After last Wednesday’s marathon student-bashing that pushed a couple concept reviews off the agenda, tonight’s meeting portends to be something of a sleeper. Nothing nefarious slipped into the Consent Agenda – even the resolution to amend the town manager’s authority to enter into contracts turns out to extend the authority to department heads, not concentrate it in the hands of a Manager Who Would Be King. And the most controversial aspect of the American Board of Pediatrics’ special use permit application is a request to reduce the number of parking spaces.
If it weren’t for Del Snow and Janet Smith, you might as well stop reading right here.
Snow and Smith each bring forward petitions that deal with workforce rentals. First, the planning board, chaired by Snow, has petitioned the town for more tools with which to do its job. The petition prods the town to, among other things, engage with UNC to figure out in concrete, realistic terms the demand for off-campus student housing and to develop a long overdue workforce housing plan before all available parcels have been glitterated into high-priced rentals.
Smith took the lead on the Franklin-Rosemary Historic District’s request to have its own small area plan, separate from the MLK South area, which won’t convene a task force until 2014, long after council will have ruled on the Bicycle Apartments at Central Park’s request to build a 194-unit apartment building that would house 608 students. The town’s recommendation is to deny the historic district’s request.

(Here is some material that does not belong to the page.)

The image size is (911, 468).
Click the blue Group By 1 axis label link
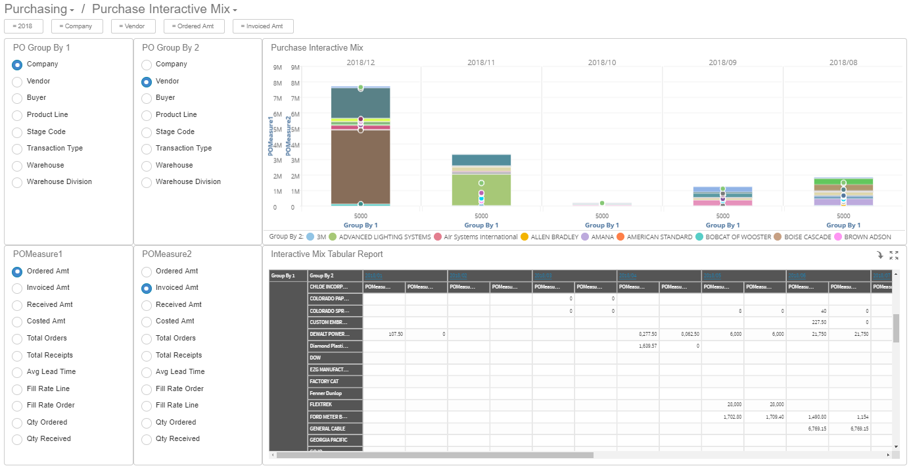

Workforce rentals? Cue Sally Greene. It’s time for her to not just talk the talk but walk the walk. During her presentation to goose council members to appoint her to a seat on the dais, Greene boasted that she had answers to the problem of how to preserve affordable rentals. She’d talked to experts, she said, and she knew a way around the state’s prohibition against municipalities instituting rent control. Just give her a seat on council, she insinuated, and she’d let the town in on her secret solution.
Tune in tonight to find out whether Greene comes through with some answers or whether seven of the eight council members who voted for her last week got snookered again.
– Nancy Oates
DOM
/ January 28, 2013Chapel Hill would be the perfect place to live – if it weren’t for those damn students!
Del Snow
/ January 28, 2013Thanks, Nancy – the Planning Board has indeed discovered the need for data to support the decision making process and I know that this is a concept that everyone in town can agree on! We all want the best future for Chapel Hill…economic stability, environmental stewardship, and affordability will all serve to make that happen.
The Planning Board prefers to not base its decisions on assumptions. Unfortunately, there is not yet a solid resource for the facts that support the 2020 vision. Luckily, Town Council itself recognizes the need for hard questions and reliable answers in planning for our Town.